Last question -- "Are they capable of feeling love for anyone. In my case, I know with certainty that my ES loves his children..." This statement should speak for itself...

LeeElizabeth Fri 12-Jun-20 23:31:56

I was not the perfect parent for 29 years. However, no one is. Moreover, the reality is that we all only get one mother and tomorrow isn't guaranteed. Best to mend fences while we still can.

HolyHannah Sat 13-Jun-20 02:18:08

For those that had abusive parents, "the reality is that we all only get one mother" is good. I couldn't have survived two of her.

rosecarmel Sat 13-Jun-20 06:13:07

LeeElizabeth, we only get the children that we do, to cherish or to ruin- I was bequeathed the task of fence mending, generations of split pickets, broken tools and scorched earth to sift through for bent nails to fasten it all back together and maybe, just maybe, resurrect some semblance of a family that doesn't look like they stepped out of Pet Sematary-

Any parent swearing upon the cover of purity of your Nancy Drew novels and Boy's Life magazines that you "didn't do anything", I believe you- But isn't it about time that you do?

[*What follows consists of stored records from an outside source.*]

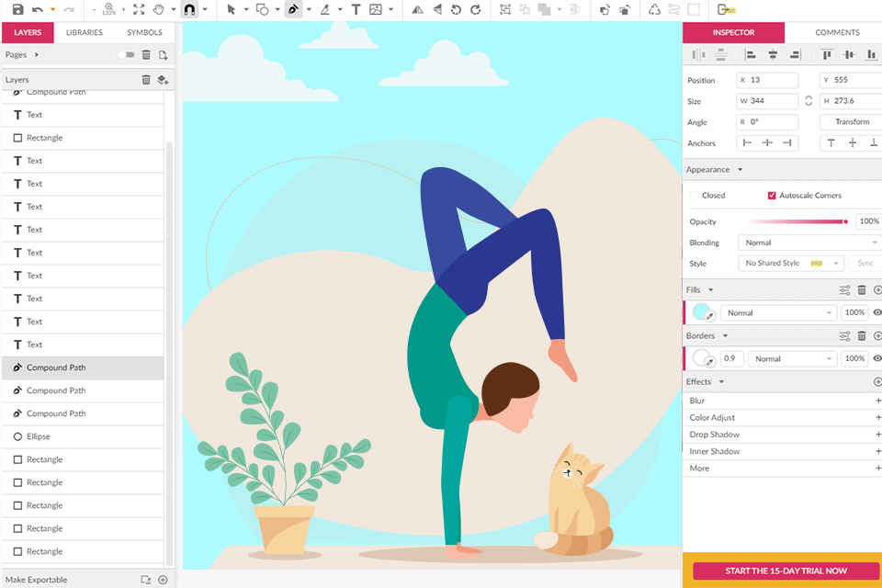Switch to the Libraries tab
The height and width of the screenshot is (588, 882).
(x=84, y=32)
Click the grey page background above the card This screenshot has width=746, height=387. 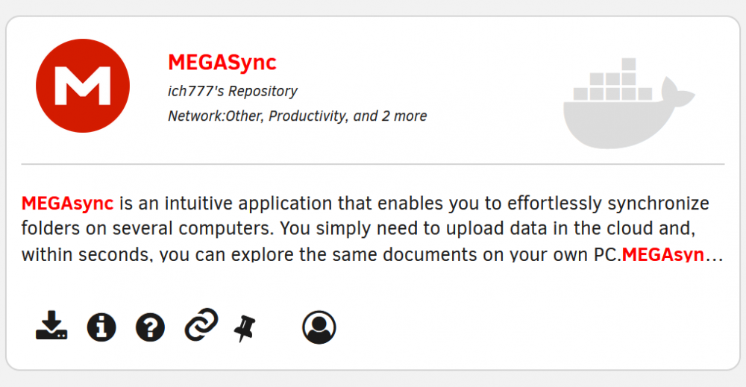click(373, 7)
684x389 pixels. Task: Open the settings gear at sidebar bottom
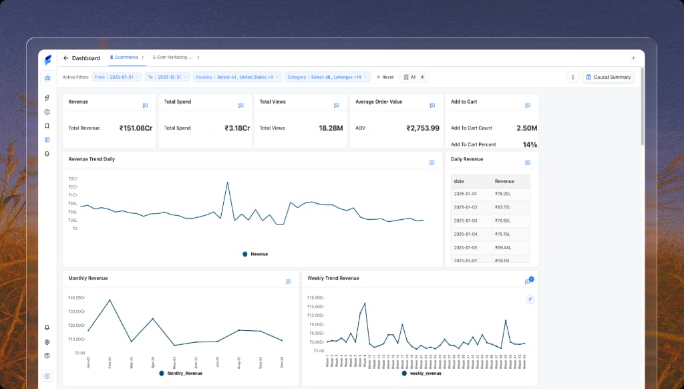pos(46,342)
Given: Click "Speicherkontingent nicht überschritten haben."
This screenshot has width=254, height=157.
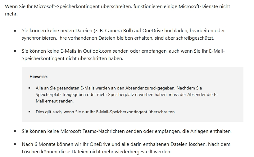Looking at the screenshot, I should 72,59.
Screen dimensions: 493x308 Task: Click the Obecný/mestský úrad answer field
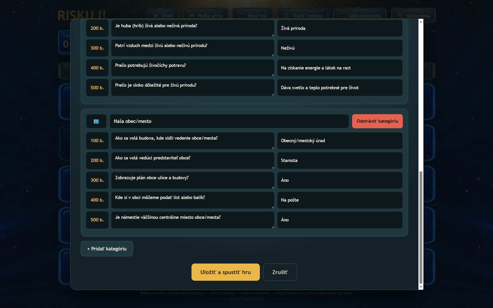coord(340,141)
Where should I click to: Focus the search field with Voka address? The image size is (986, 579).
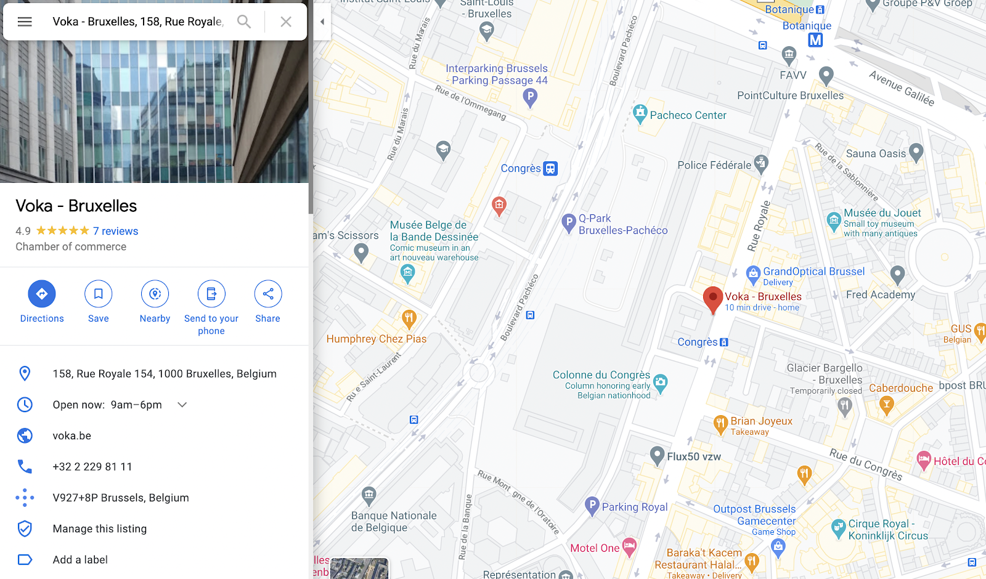(x=137, y=22)
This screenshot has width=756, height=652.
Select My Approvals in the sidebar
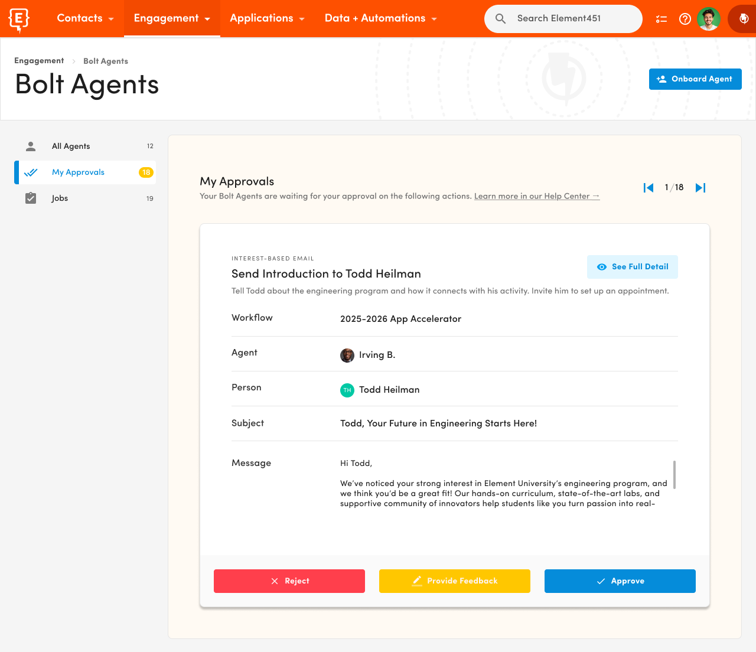click(x=78, y=172)
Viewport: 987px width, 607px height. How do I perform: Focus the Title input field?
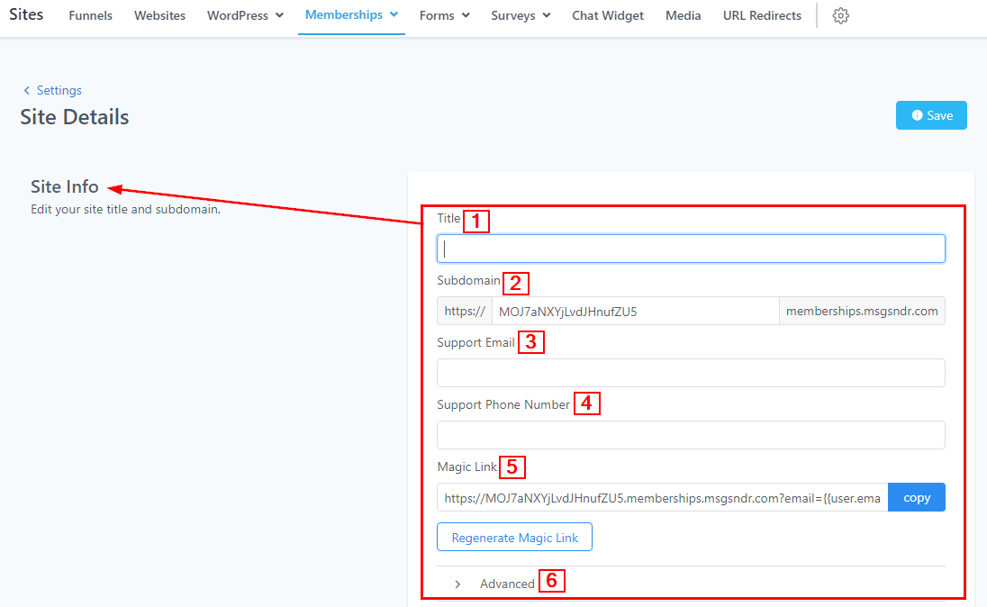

Madgran77 Sat 13-Jun-20 08:41:40

Moreover, the reality is that we all only get one mother and tomorrow isn't guaranteed. Best to mend fences while we still can.

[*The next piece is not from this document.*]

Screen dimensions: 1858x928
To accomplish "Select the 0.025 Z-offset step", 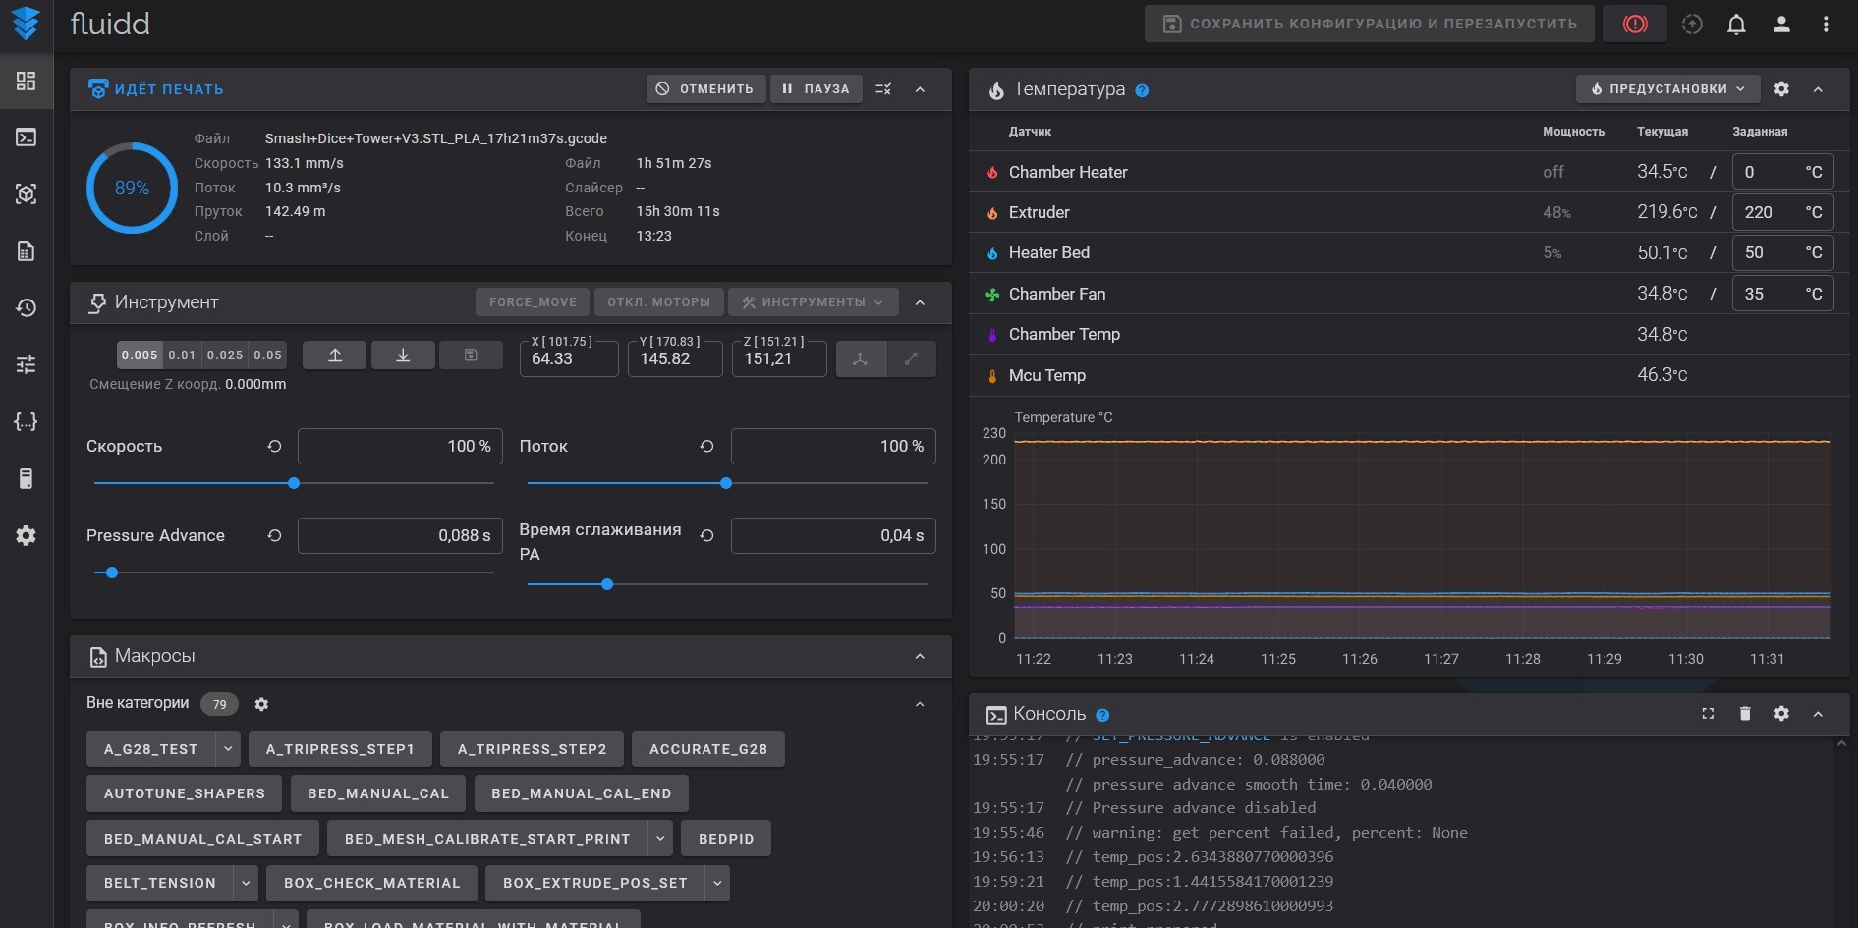I will pyautogui.click(x=225, y=355).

Not necessarily for everyone LeeElizabeth Depends what the problems were that caused the problems

Starblaze Sat 13-Jun-20 20:51:27

Sometimes it's best to mend the fences with one of you on the other side.

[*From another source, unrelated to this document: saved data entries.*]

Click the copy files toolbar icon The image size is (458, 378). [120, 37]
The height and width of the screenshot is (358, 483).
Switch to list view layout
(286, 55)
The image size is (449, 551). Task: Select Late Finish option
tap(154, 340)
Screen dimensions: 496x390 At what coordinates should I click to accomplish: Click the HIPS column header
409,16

Smileless2012 Sat 13-Jun-20 21:02:30

I agree Starblaze

HolyHannah Mon 15-Jun-20 07:08:39

Starblaze -- "Sometimes it's best to mend the fences with one of you on the other side." That is especially true when the people that should have had the tools to raise Us, our 'parents', lied on their resume and said they are "good parents".

Good parents understand that fences have 2 sides... Bad parents, if they can even see/acknowledge the "broken fence", are the first to stand back and proclaim that any damage to that "fence" happened from 'the other side' -- that 'evil' out-side influence/DiL/'bad' doctor etc. But do you ever see an EP "pick up a tool" to try to mend the "fence"?

Nope. Most EP's spend their time denying "the fence"/dysfunctional 'family' THEY created as the adults was always a teetering mess. And why would they admit to that mess/the wonky fence when THEY were the builders of the "fence"?

It's rather like someone who builds a dam in a river... If a dam/family is properly built? Then the likelihood of failure is low. Dysfunctional/abusive/Narc 'parents' are the "dam builders" and it will eventually wash away when the 'parent' plays their game/applies too much pressure one too many times...

Once I knew what my 'mom' was, I set a mental boundary IN ADVANCE and said, "If she ever uses 'insert my story/reason' against Me? That will be the final straw that WILL lead to Me going fully No Contact." And guess what? When the "scenario" came to pass? She DID try to hurt Me and as much as it crushed Me? It was also very freeing.

I KNEW she would do what she 'did' and when she did? She proved ALL my years of being gas-lighted and abused correct/right in my mind. The 'final straw' that broke the camel's back was freeing. I predicted her abuse and she did not 'disappoint'...

HolyHannah Tue 23-Jun-20 07:11:47

www.youtube.com/watch?v=pSDF8VvU13M

This should be the song for every 'child' that feels like their parents became 'adults' and seem to think We their 'children' never do...

Smileless2012 Tue 23-Jun-20 12:04:09

Music; it can evoke so many emotions and memories can't it. Some warm the heart and some just makes you cry.

One song I played over and over at the time of our estrangement was 'The Dance'.

"Our lives, are better left to chance, I could have missed the pain but I'd have had to miss the dance"sad.